* [EXCERPTED TEXT]:

# # # #

How Do I Know If My Filling Fell Out?

Noticing an empty space in a treated tooth is the first sign that your filling fell out. If you don’t have a mirror nearby, you can run your tongue over the “suspicious” tooth. If you can feel a crack or a hole, then the filling is missing. Sometimes, you might end up with a small, hard object in your mouth when eating which is most likely the filling or a piece of it.

Besides that, there are other symptoms that can help you figure out if you are dealing with a missing filling:

  • Toothache: If you feel pain in a treated tooth, the chances are that your filling fell out
  • Tooth sensitivity: Experiencing a sensitivity to cold or hot foods and drinks is a red flag and should warrant a quick check in the mirror
  • Food may get stuck: Food can end up getting stuck in the hole left by a missing filling

 What To Do if a Filling Falls Out

Acting quickly is important if you notice that your filling has fallen out. You should call an emergency dentist or look for emergency dental services in your area. The longer you wait, the more bacteria can enter the tooth, thus increasing the chances of tooth decay.

Some dental care centers consider fallen fillings an emergency, meaning that you can go in without an appointment.

# # # #

* [COMPLETE THE FOLLOWING]:
1. From the excerpt on lost dental fillings, return everything from "Acting quickly is" down to "of tooth decay.".
2. Take the excerpt on lost dental fillings further, picking up after its final sentence.
The entries that come next are from a separate source.

* [DATA RECORDS]:
# # # #

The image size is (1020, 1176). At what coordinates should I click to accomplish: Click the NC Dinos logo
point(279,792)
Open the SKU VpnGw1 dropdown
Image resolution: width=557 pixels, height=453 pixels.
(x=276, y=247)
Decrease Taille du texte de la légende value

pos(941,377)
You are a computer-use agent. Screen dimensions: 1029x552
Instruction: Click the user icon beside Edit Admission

# # # #

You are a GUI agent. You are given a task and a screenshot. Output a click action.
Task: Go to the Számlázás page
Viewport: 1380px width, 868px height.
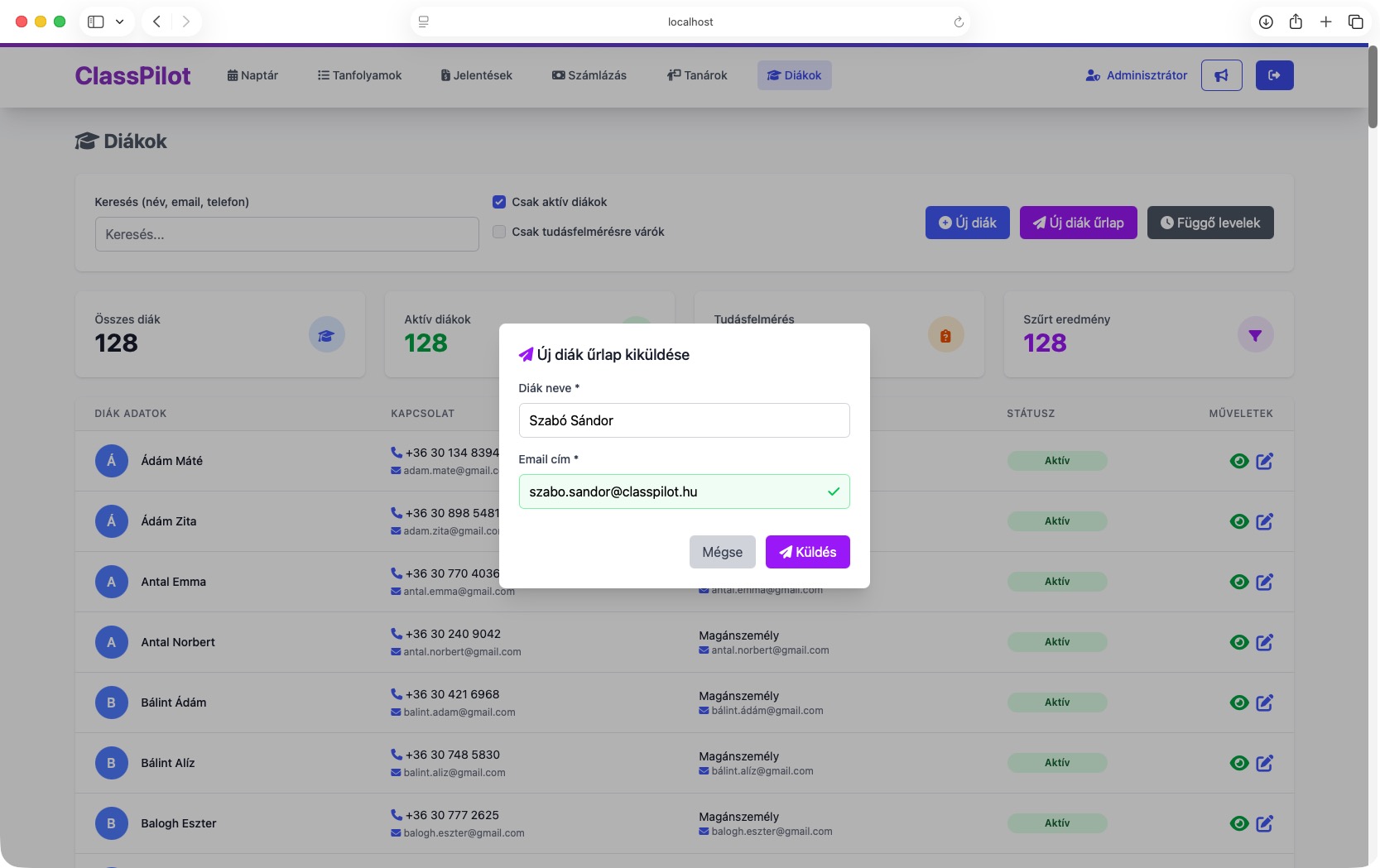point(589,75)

# # # #

* [ANSWERS TO THE EXERCISE]:
1.
Acting quickly is important if you notice that your filling has fallen out. You should call an emergency dentist or look for emergency dental services in your area. The longer you wait, the more bacteria can enter the tooth, thus increasing the chances of tooth decay.

2.
But even if you can’t go to the dentist, there are some things you should do to avoid further pain and damage:

  • Use anti-inflammatory drugs such as ibuprofen if you are dealing with throbbing pain
  • Avoid chewing on the side of the affected tooth to prevent food from getting stuck
  • You can buy numbing agents similar to Anbesol to further numb the pain

Another thing you can do to temporarily fix a filling that fell out is to use dental wax. You can find it at most pharmacies and you can use it to prevent bacteria from entering the cavity. All you have to do is to mold it against the tooth to fill the empty space.

Going to the Dentist

Going to an emergency dentist should be your top priority. It’s only a matter of time before bacteria can enter the cavity and cause more damage. If you continue to avoid calling the dentist, you will most likely lose the tooth to decay or an infection. According to ADA.org, untreated decay can infect the pulp, which leads to tooth loss.

We know that going to the dentist can be scary for some, but nowadays, thanks to anesthetics, medical procedures are nearly pain-free. Besides, dentists deal with nervous patients all the time, so they know how to take things slow and make you feel comfortable.

What Will the Dentist Do?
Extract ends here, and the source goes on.